What needs to be done:
Print every line of the records below word for word, leaving out the pictures.

Material:

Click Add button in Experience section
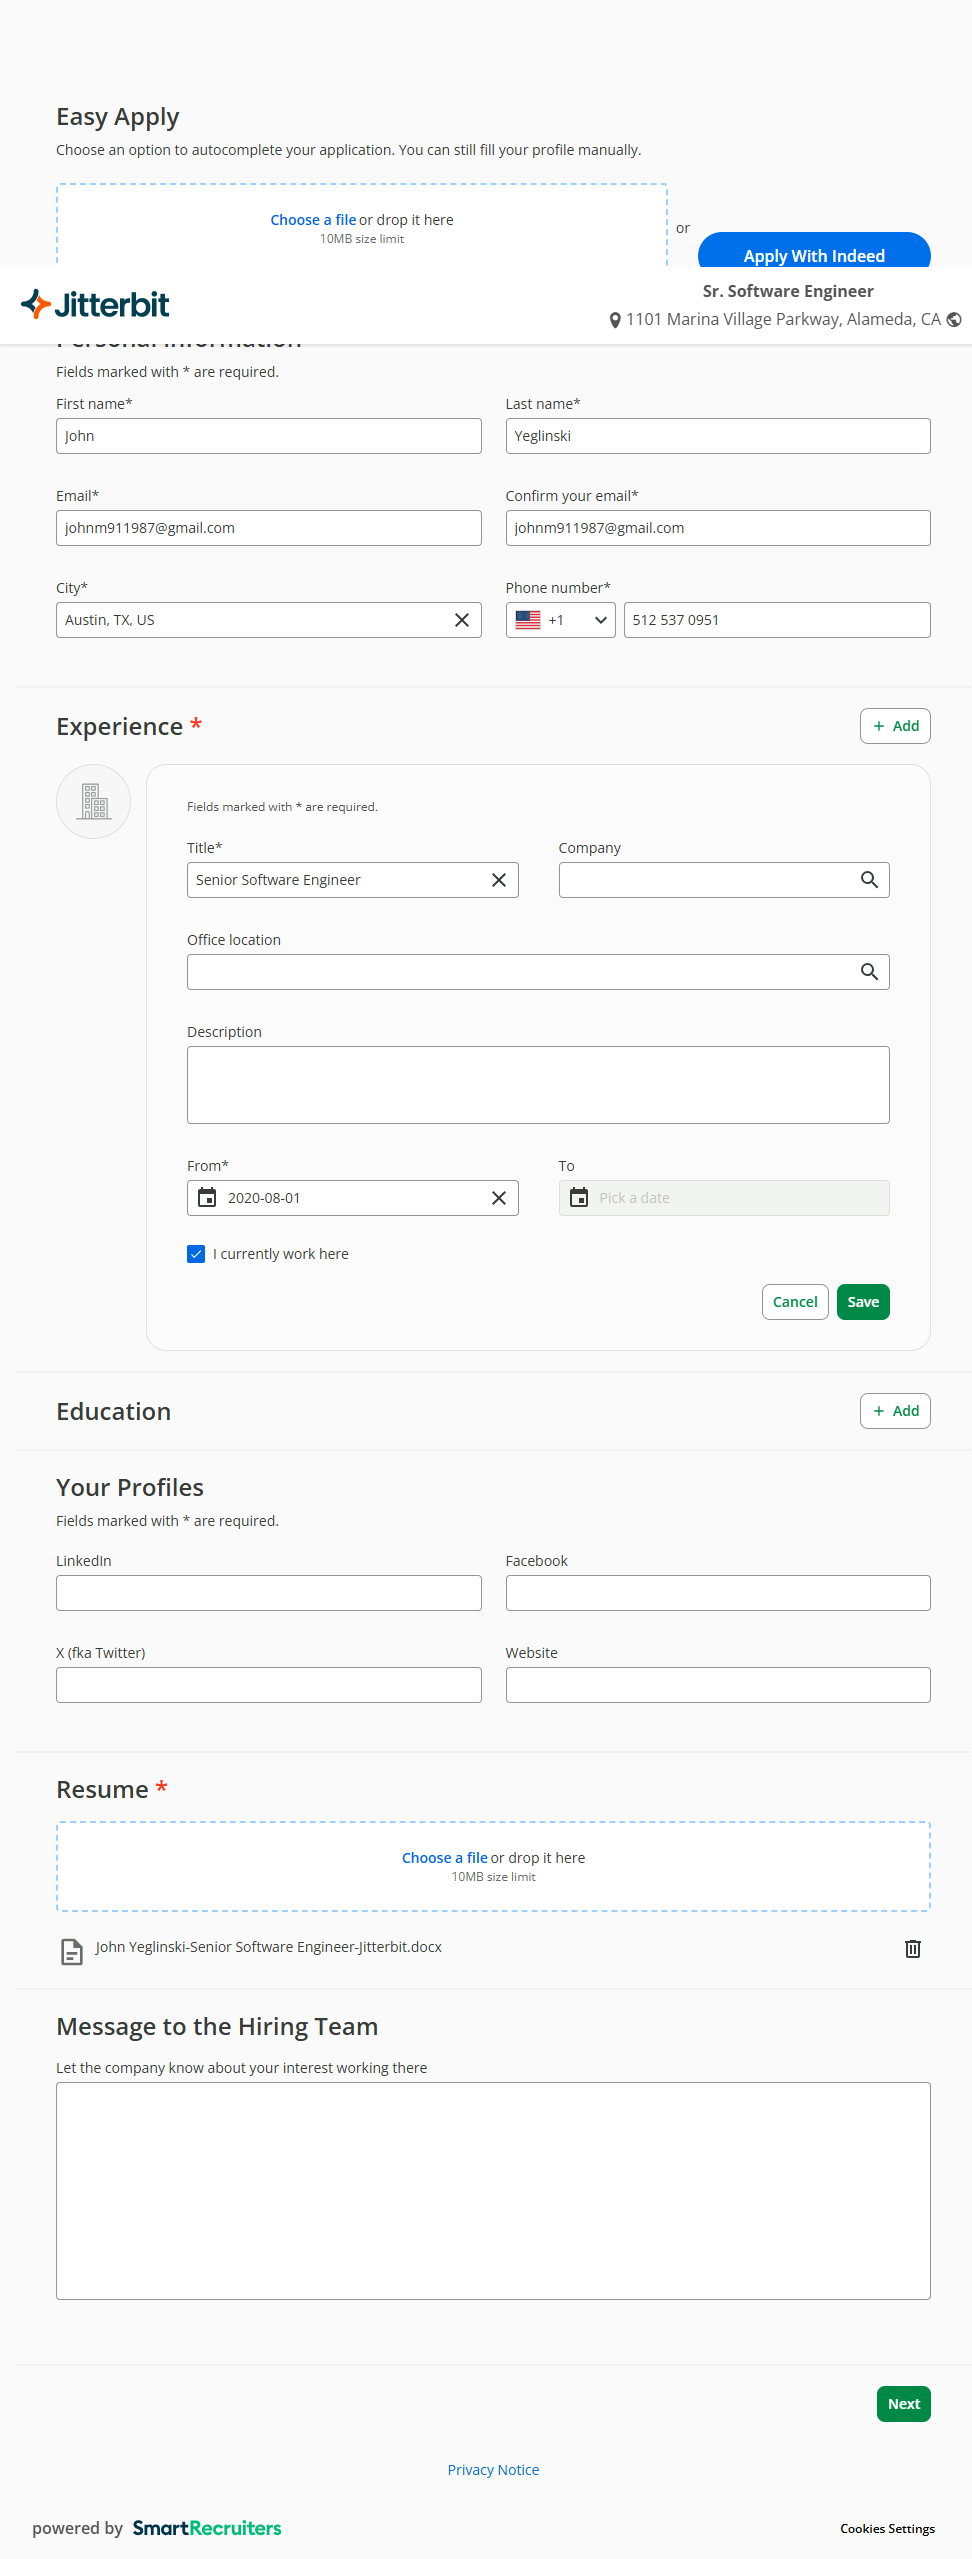This screenshot has height=2559, width=972. point(895,726)
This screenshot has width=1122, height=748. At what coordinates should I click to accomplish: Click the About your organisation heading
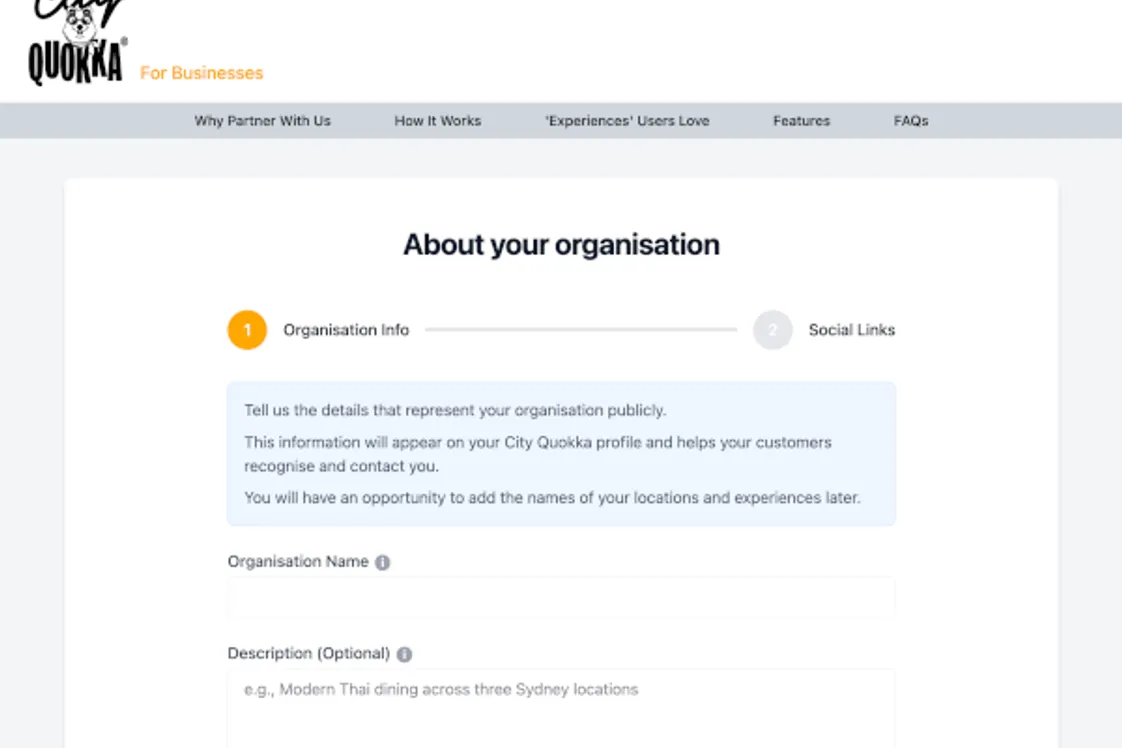pos(561,245)
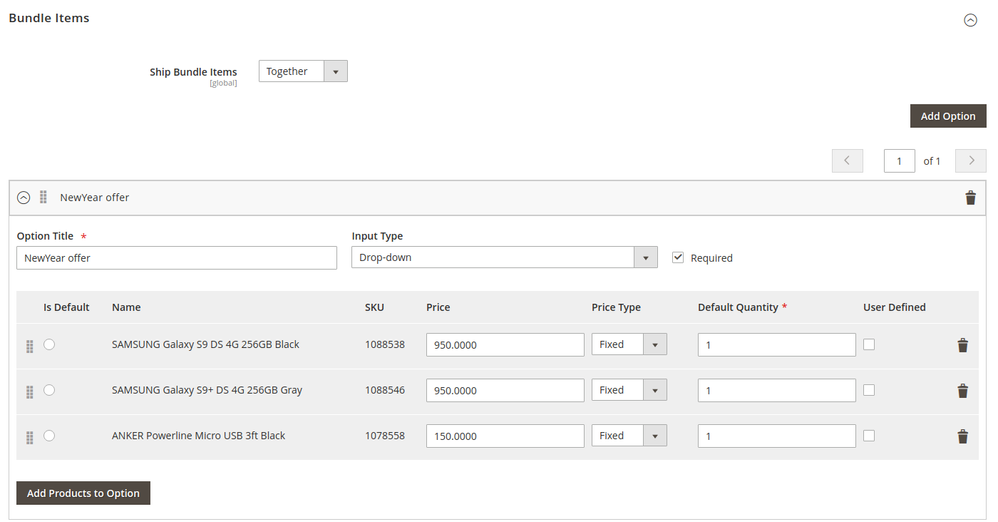Image resolution: width=998 pixels, height=522 pixels.
Task: Delete the SAMSUNG Galaxy S9+ Gray row
Action: (962, 391)
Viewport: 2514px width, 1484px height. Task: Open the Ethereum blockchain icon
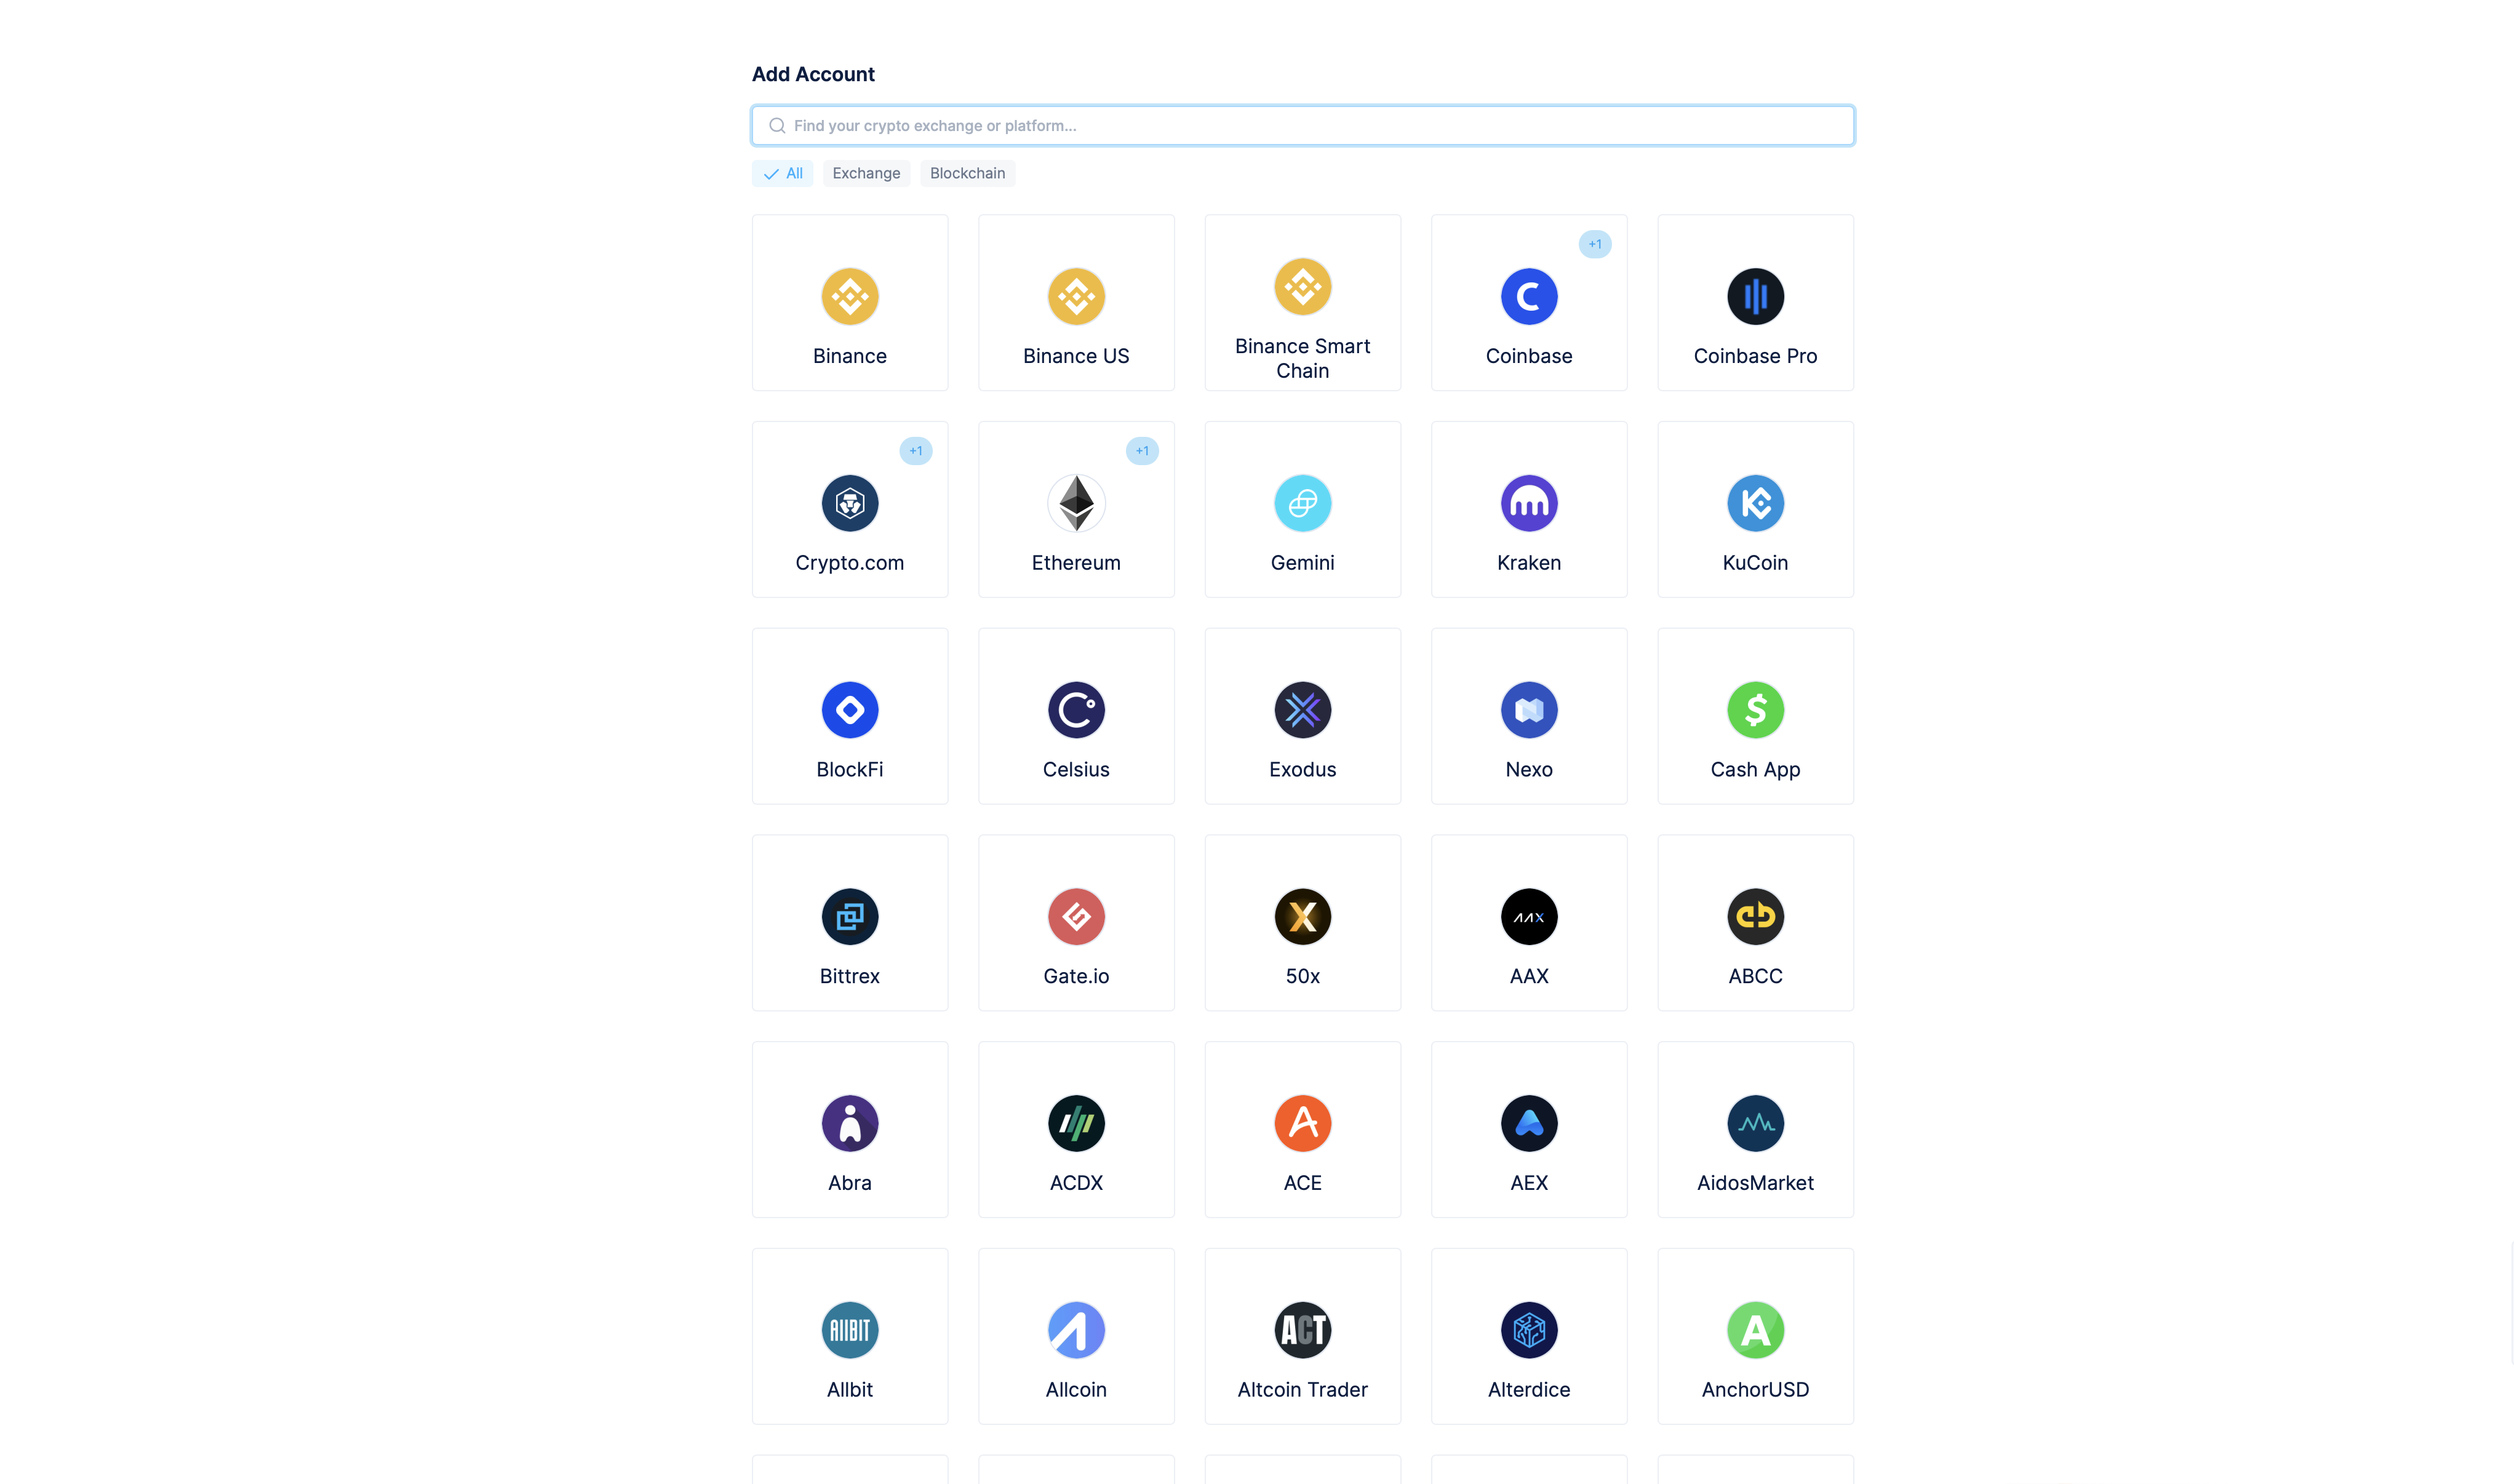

Solution to the problem:
Click Add button in Experience section
This screenshot has height=2559, width=972. point(895,726)
This screenshot has width=1122, height=748. At what coordinates should I click to accomplish: Click the About your organisation heading
pos(561,245)
Image resolution: width=998 pixels, height=522 pixels.
Task: Delete the SAMSUNG Galaxy S9+ Gray row
Action: (962, 391)
Viewport: 2514px width, 1484px height. Task: Open the Ethereum blockchain icon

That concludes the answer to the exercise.